Tasks to perform >>
#1 Rewrite the paragraph of the blog post on the Texas ad tech lawsuit that begins "At its heart, AG Paxton is asking" as a shorter bulleted list that keeps its main facts.
#2 Answer the following questions using the blog post on the Texas ad tech lawsuit:
(a) What is being filed today, according to the post?
(b) How many times has the lawsuit been rewritten?
(c) Which three things does the post say the complaint misrepresents?
#3 Transcribe the portion of the blog post on the Texas ad tech lawsuit starting with "This lawsuit has" and going on through "plausible antitrust claims.".

--- START Selected passage ---

Source: Google AI Blog


AG Paxton’s false claims still don’t add up

Today we’re filing a motion asking the court to dismiss Texas Attorney General Ken Paxton’s antitrust lawsuit over our advertising technology (“ad tech”) business.

This lawsuit has now been rewritten three times. With each version, AG Paxton follows the same pattern: make inaccurate and inflammatory allegations, publicize them widely, and repeat. This playbook may generate attention, but it doesn’t make for a credible antitrust lawsuit.

AG Paxton's allegations are more heat than light, and we don't believe they meet the legal standard to send this case to trial. The complaint misrepresents our business, products and motives, and we are moving to dismiss it based on its failure to offer plausible antitrust claims.

Why this lawsuit misses the law and the facts

At its heart, AG Paxton is asking the court to force us to share user data and design our products in a way that helps our competitors rather than our customers or consumers. But American antitrust law doesn’t require companies to give information to, or design products specifically for, rivals. This lawsuit fails to acknowledge that ad tech is a highly dynamic industry with countless competitors. It’s been recognized that competition in ad tech has led to reduced fees, encouraged new entry, led to increased investment and expanded options for advertisers and publishers alike.

--- END Selected passage ---
--- START Information provided ---

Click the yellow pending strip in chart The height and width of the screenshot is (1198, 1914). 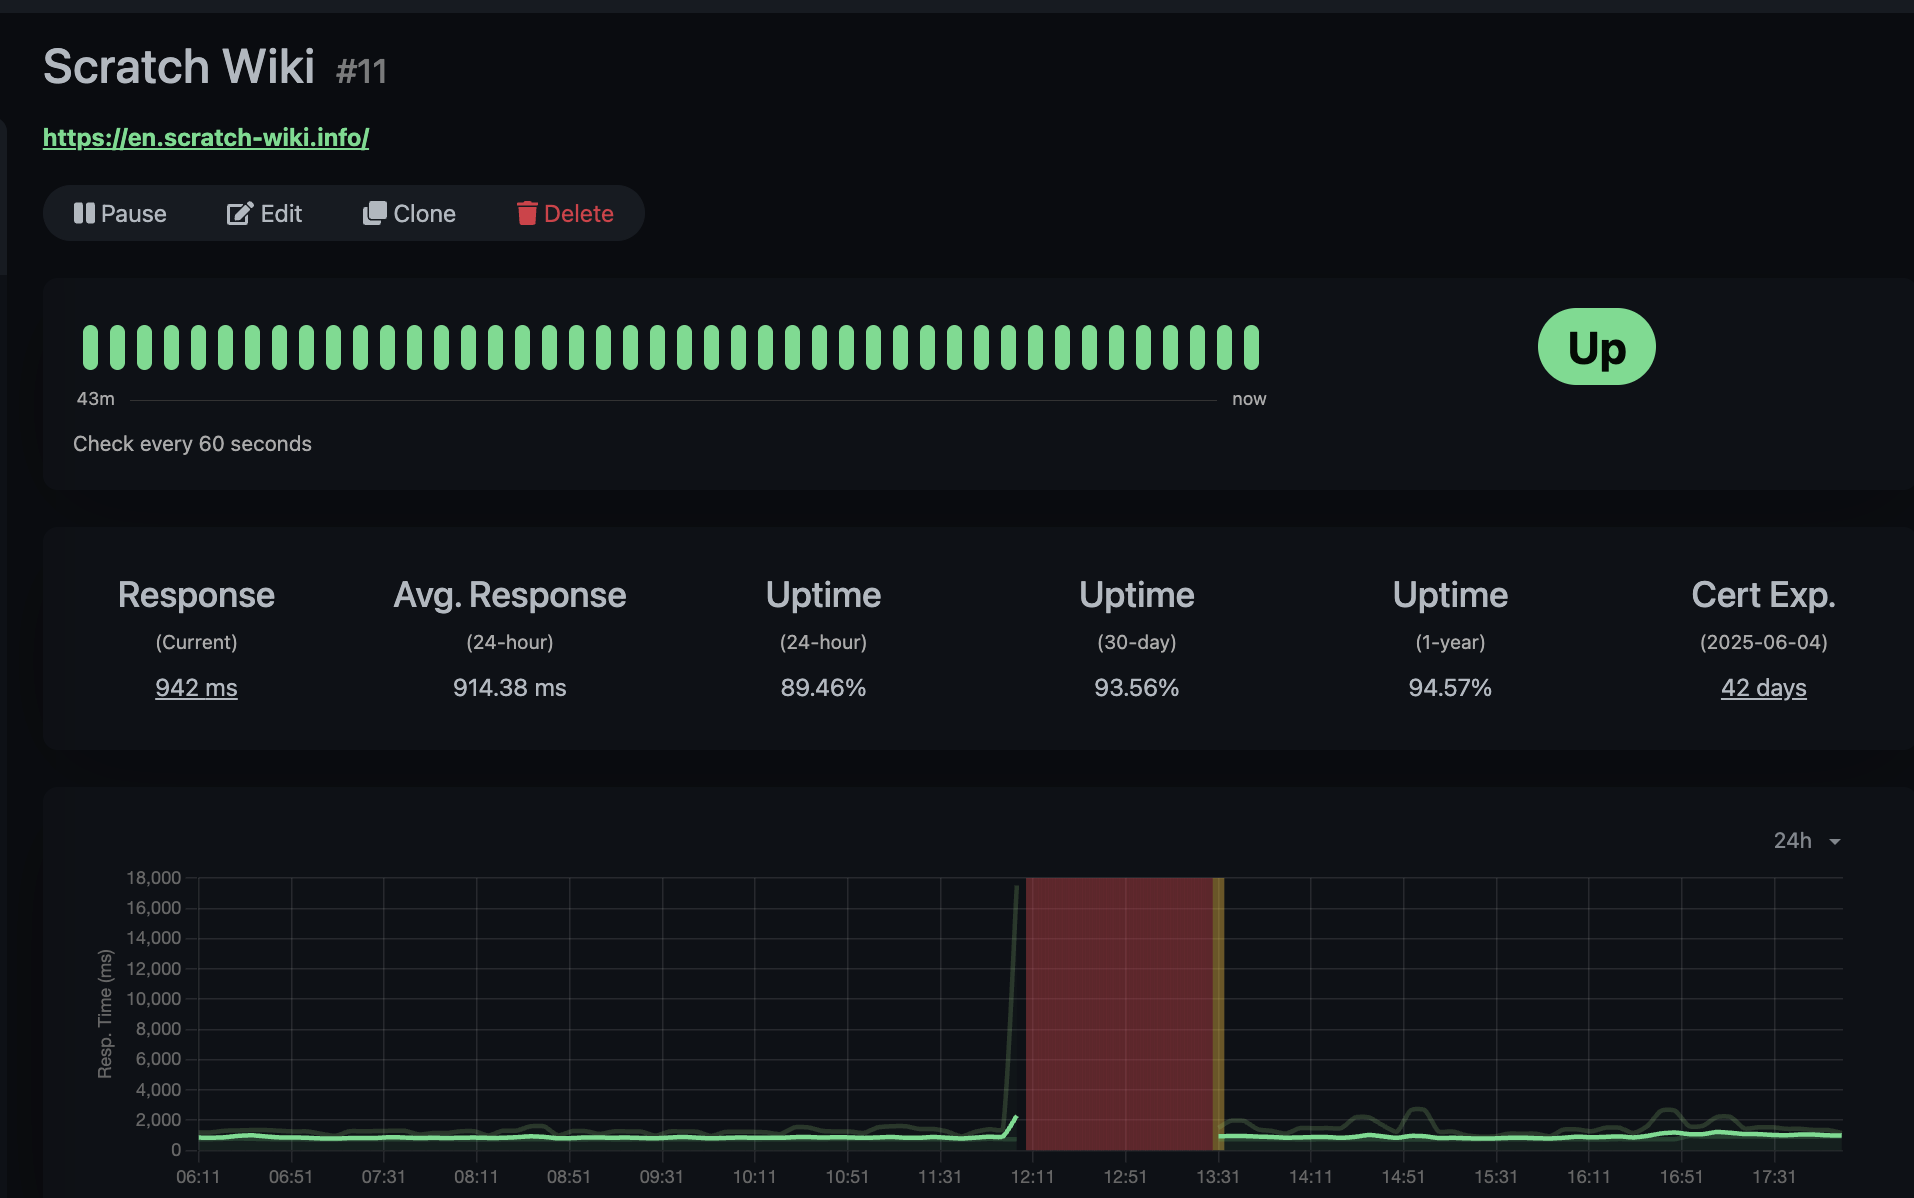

--- END Information provided ---

Answers below >>
#1
- AG Paxton is asking the court to force Google to share user data and to design its products to help competitors rather than customers or consumers.
- American antitrust law does not require companies to give information to rivals or to design products specifically for them.
- The lawsuit does not acknowledge that ad tech is a highly dynamic industry with countless competitors.
- Competition in ad tech has been recognized as reducing fees, encouraging new entry, increasing investment, and expanding options for advertisers and publishers.

#2
(a) A motion asking the court to dismiss Texas Attorney General Ken Paxton's antitrust lawsuit over the ad tech business.
(b) Three times.
(c) The business, the products and the motives.

#3
This lawsuit has now been rewritten three times. With each version, AG Paxton follows the same pattern: make inaccurate and inflammatory allegations, publicize them widely, and repeat. This playbook may generate attention, but it doesn’t make for a credible antitrust lawsuit.

AG Paxton's allegations are more heat than light, and we don't believe they meet the legal standard to send this case to trial. The complaint misrepresents our business, products and motives, and we are moving to dismiss it based on its failure to offer plausible antitrust claims.